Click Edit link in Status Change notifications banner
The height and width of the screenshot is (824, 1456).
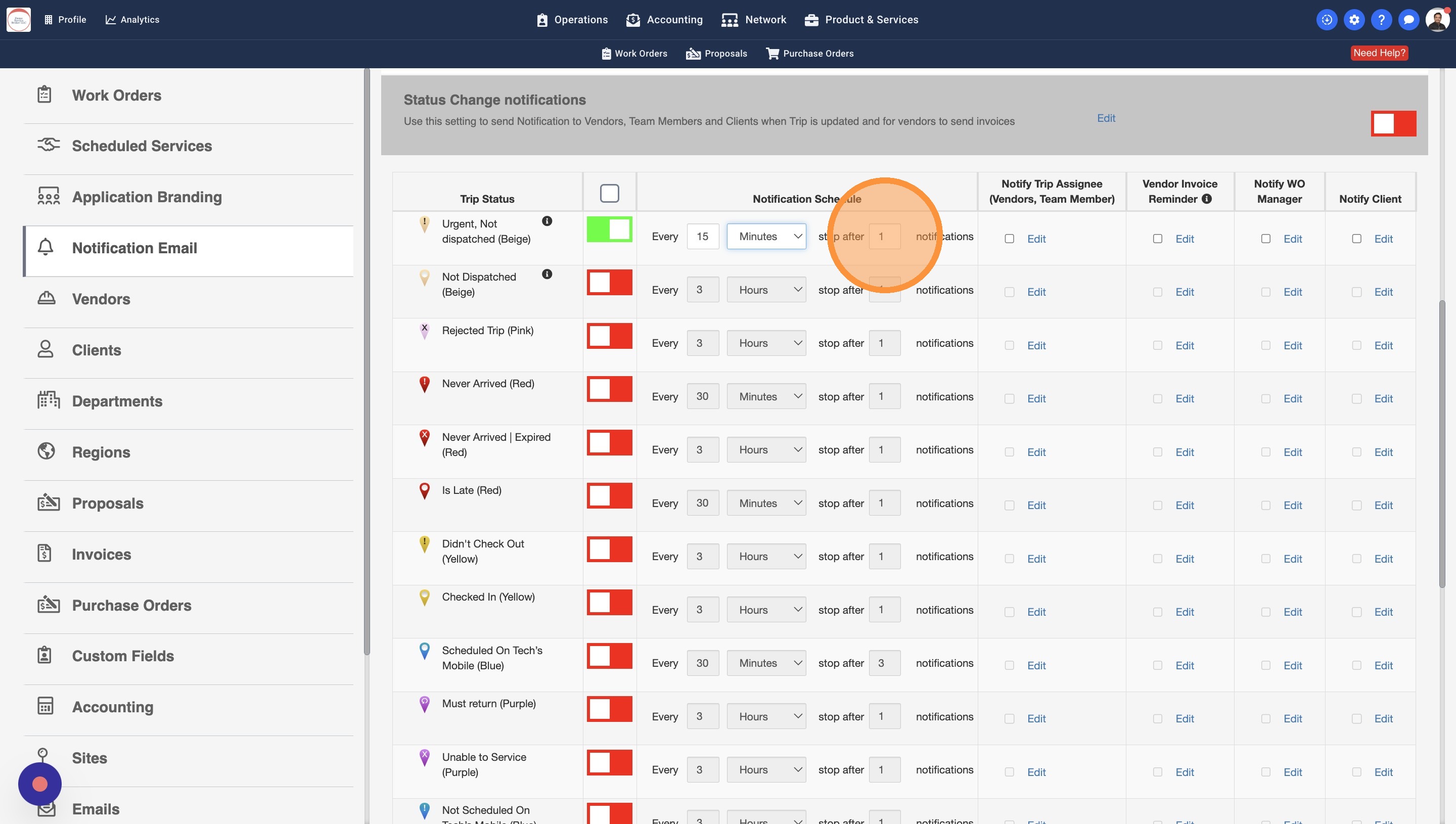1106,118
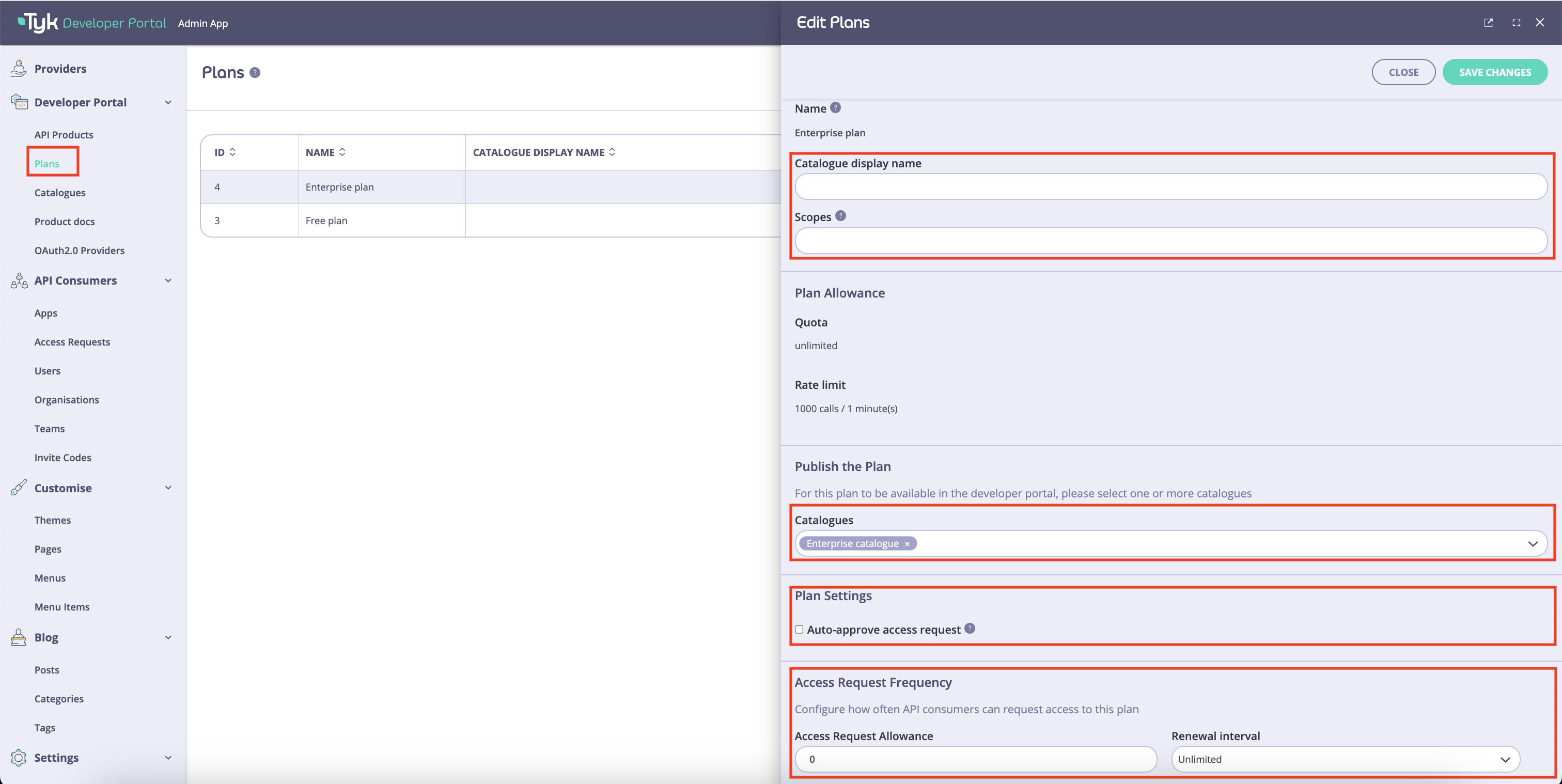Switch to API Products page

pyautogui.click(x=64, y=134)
********
ABOUT THIS EXERCISE: Your answer is an exact copy of the records above, stripped of pictures.

WORKED SOLUTION:
Click Edit link in Status Change notifications banner
The height and width of the screenshot is (824, 1456).
1106,118
Switch to API Products page

pyautogui.click(x=64, y=134)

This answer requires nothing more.